- [EXERCISE AIM]: Copy the rows below word for word, with every line kept as it stands, but leave out the pictures.

(Part of a data file)
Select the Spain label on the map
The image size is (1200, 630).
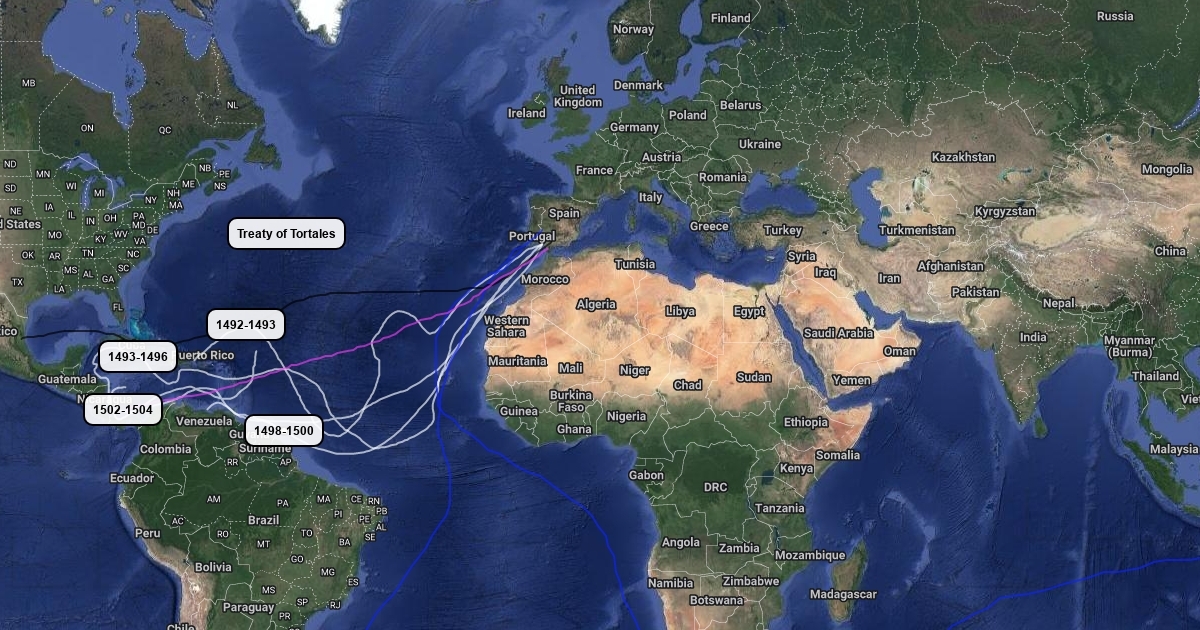(564, 213)
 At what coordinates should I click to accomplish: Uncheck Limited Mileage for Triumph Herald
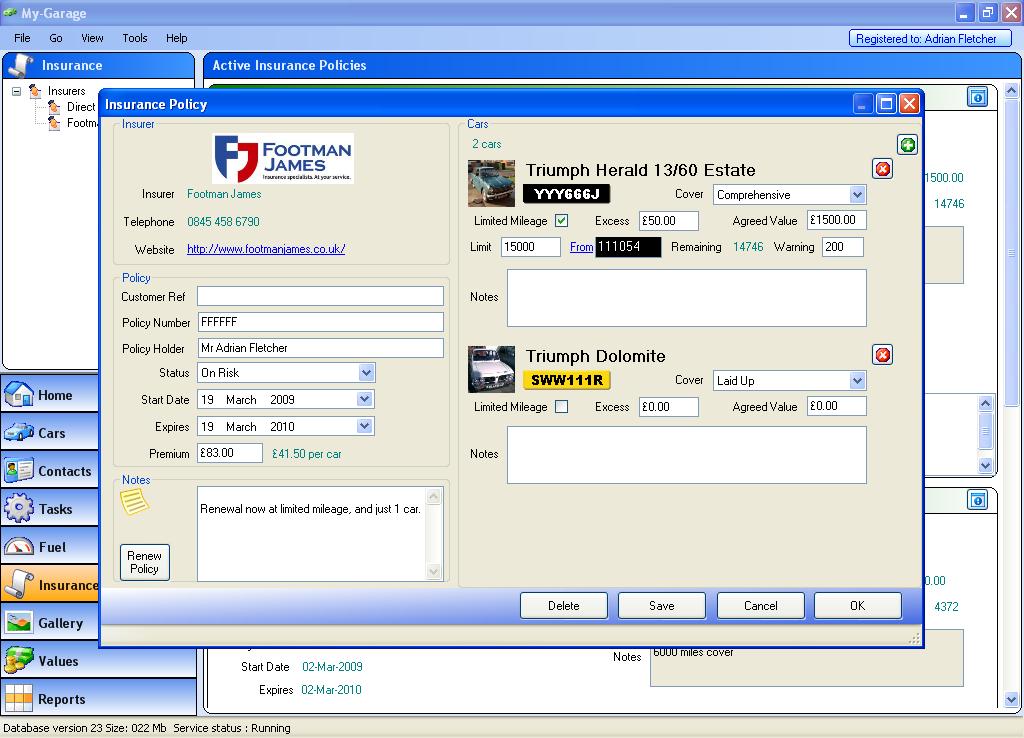561,221
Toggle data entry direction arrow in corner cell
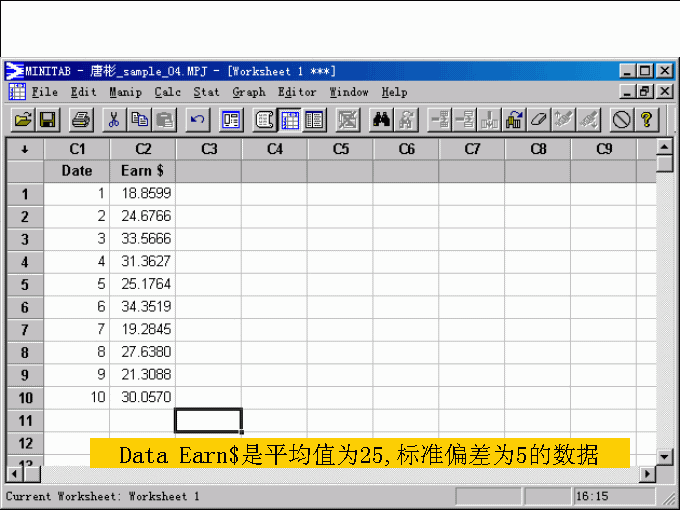Viewport: 680px width, 510px height. [24, 149]
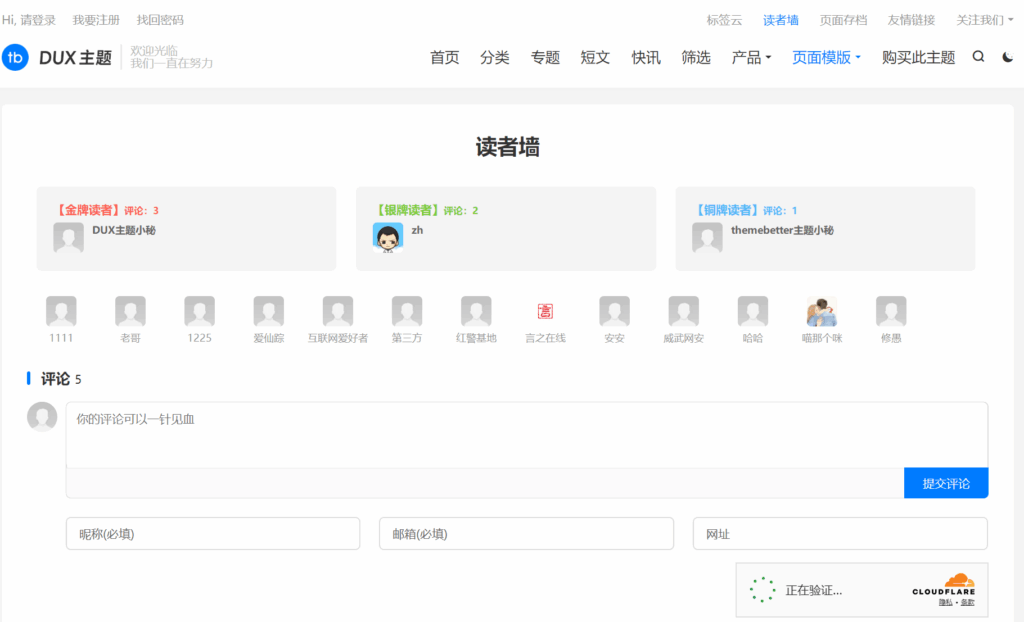Click the 老哥 reader avatar
Screen dimensions: 1024x622
tap(130, 312)
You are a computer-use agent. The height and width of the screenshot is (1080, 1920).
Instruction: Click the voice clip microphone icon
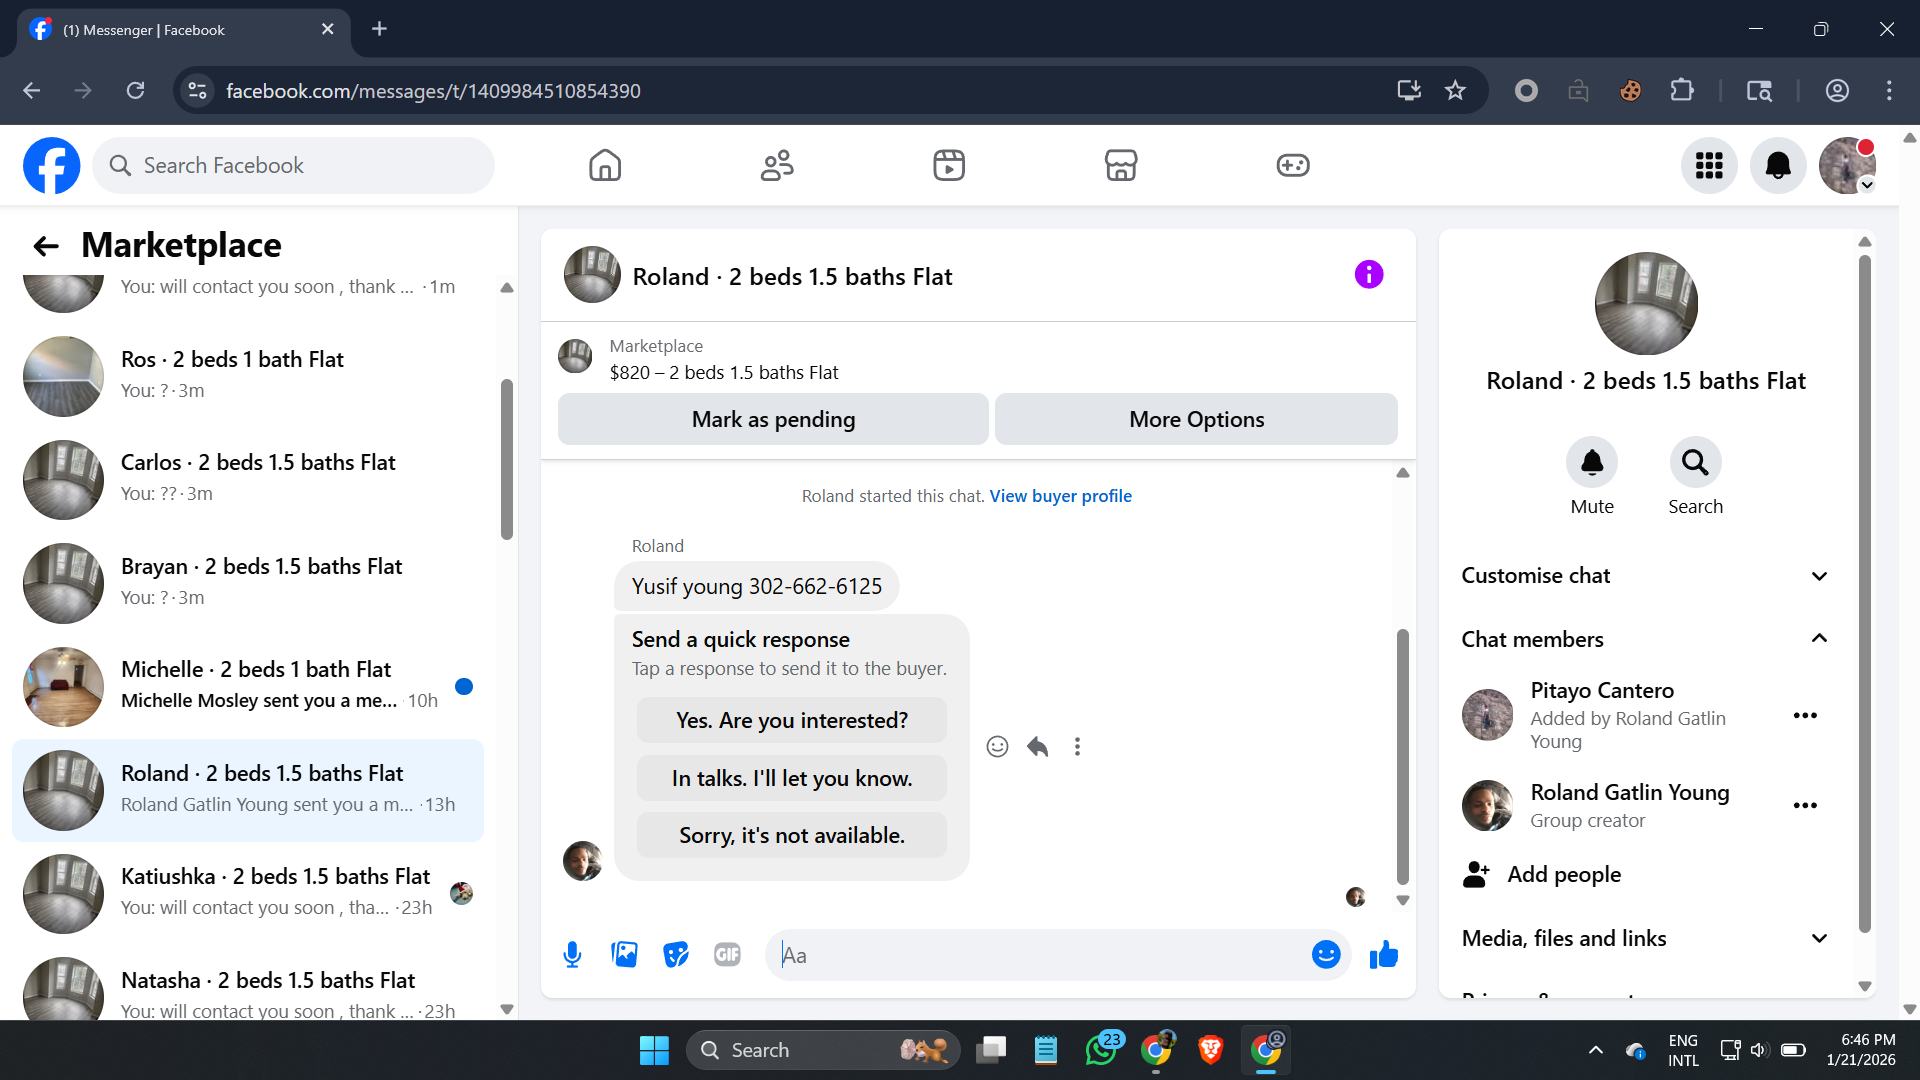(572, 955)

- [CORRECT RESULT]:
Select the Spain label on the map
The image size is (1200, 630).
(564, 213)
 At what coordinates should I click to accomplish: Uncheck Limited Mileage for Triumph Herald
561,221
Toggle data entry direction arrow in corner cell
Viewport: 680px width, 510px height. [24, 149]
Click the 老哥 reader avatar
Screen dimensions: 1024x622
tap(130, 312)
You are a computer-use agent. The height and width of the screenshot is (1080, 1920).
Instruction: Click the voice clip microphone icon
(572, 955)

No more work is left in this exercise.